A couple of weeks ago, a Vermont legend passed away at his home.
Mike Gallagher, who lived in Pittsfield, Vt., was one of the greatest Nordic ski racers and coaches ever in the United States. He was a nine-time national champion, three-time Olympian, and three-time Olympic coach. He coached another great Vermont Nordic ski racer, Bill Koch, to an overall world cup title. He coached the Rutland Regional High School ski team for more than 10 years, making that team into a force to be reckoned with, and developing many great racers, coaches, and avid life-long skiers.
He also loved to bike and run, and won the Mount Washington uphill running race and the U.S. national bike timetrial. He was innovative in how he trained and how he coached. One example of this is that in his quest to win the U.S. national bike timetrial, he practiced by riding his bike on a stationary trainer in a sauna, to get his body to adapt to the temperature he predicted for the place and day of the race.
He was also my friend. When I was 16 years old and still mending from a horrible knee injury, my knee doctor told me of a ski camp he was coaching in the Rutland area. Mike's coaching was friendly and energizing. He was very kind about the fact that I broke his strength training equipment, and started exclaiming about how strong I was, in a situation where a different person might have been upset with me.
When we biked as part of the camp, he and I found ourselves racing each other up Mountain Top Road, a very long continuous uphill. We didn't plan it or discuss it. It just sort of happened, because we were both what he called "half wheelers" -- we both like to be a half-wheel ahead of the other person. When two people who are like that, bike together, the result is to go faster and faster. We went faster and faster until we were both gulping as much air as we could.
We both biked our fastest, all the way to the top, where he got ahead of me by half a wheel length and declared himself victorious. We were both grinning, loving a good chase. Mike liked to talk about enjoying the chase, and about finding energy and recovery in being in nature and doing what you love. He deeply believed in playing fair, and often spoke of that in the context of hunting, which was one of his favorite things to do. He always hunted fair, gave the animals their fair chance.
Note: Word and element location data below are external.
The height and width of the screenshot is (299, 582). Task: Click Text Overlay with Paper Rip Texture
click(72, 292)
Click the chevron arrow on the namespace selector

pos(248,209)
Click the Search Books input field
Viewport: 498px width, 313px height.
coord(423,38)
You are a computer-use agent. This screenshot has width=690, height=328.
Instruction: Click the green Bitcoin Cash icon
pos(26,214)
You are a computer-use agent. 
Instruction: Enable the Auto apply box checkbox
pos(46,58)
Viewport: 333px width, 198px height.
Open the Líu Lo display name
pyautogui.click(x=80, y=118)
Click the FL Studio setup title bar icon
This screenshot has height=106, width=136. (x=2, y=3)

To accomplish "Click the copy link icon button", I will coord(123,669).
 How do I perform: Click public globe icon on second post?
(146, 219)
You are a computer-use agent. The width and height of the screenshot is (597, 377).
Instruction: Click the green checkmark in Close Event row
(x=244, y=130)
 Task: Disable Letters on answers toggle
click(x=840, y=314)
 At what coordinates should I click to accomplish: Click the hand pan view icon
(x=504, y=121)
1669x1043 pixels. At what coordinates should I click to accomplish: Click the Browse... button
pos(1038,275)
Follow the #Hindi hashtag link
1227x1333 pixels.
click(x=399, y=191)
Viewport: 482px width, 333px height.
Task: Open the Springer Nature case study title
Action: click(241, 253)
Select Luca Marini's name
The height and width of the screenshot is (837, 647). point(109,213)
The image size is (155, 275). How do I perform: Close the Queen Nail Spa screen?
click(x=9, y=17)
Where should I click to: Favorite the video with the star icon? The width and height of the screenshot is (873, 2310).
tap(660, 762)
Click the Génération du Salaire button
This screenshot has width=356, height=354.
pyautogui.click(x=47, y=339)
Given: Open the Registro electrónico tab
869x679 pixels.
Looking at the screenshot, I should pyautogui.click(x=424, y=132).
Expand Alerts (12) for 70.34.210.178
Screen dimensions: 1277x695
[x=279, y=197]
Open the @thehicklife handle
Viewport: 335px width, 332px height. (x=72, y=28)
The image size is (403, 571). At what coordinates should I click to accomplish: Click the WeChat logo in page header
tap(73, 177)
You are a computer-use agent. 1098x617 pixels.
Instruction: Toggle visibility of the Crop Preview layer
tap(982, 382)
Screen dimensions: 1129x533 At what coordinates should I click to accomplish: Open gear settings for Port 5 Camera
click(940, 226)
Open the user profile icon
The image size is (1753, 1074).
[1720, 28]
We remained friends ever since. When I was having a very hard time in my life as a young adult, he told me I was welcome to come to his house any time, and stay. So I always had a backup plan, a respite place, where I could get away from it all and have a good friend to talk to and some nice warm home-cooked chili (his favorite food). We talked on the phone often, and occasionally visited and skied together. Just last winter, he came to one of my races, and we got to talk quite a bit. I was feeling chronically tired, and he recommended that I go out in the wilderness and ski all I want and have fun, and don't keep track of how much I am skiing or how fast, and leave the heart rate monitor at home. So I did -- I ski toured in the Green Mountain National Forest almost every day, until I felt good again, which didn't take long. His approach to "recovery" is one that few athletes or coaches really understand today. Now, the human body is thought about as though it's a machine. Mike was fully aware of the role of fun, play, emotions, enthusiasm, desire. To him, athletes were human beings. He was a deeply sensitive and compassionate person, something we don't stereotypically think of in athletes and coaches.
Mike Gallagher was a great person, on top of being a great athlete and a great coach.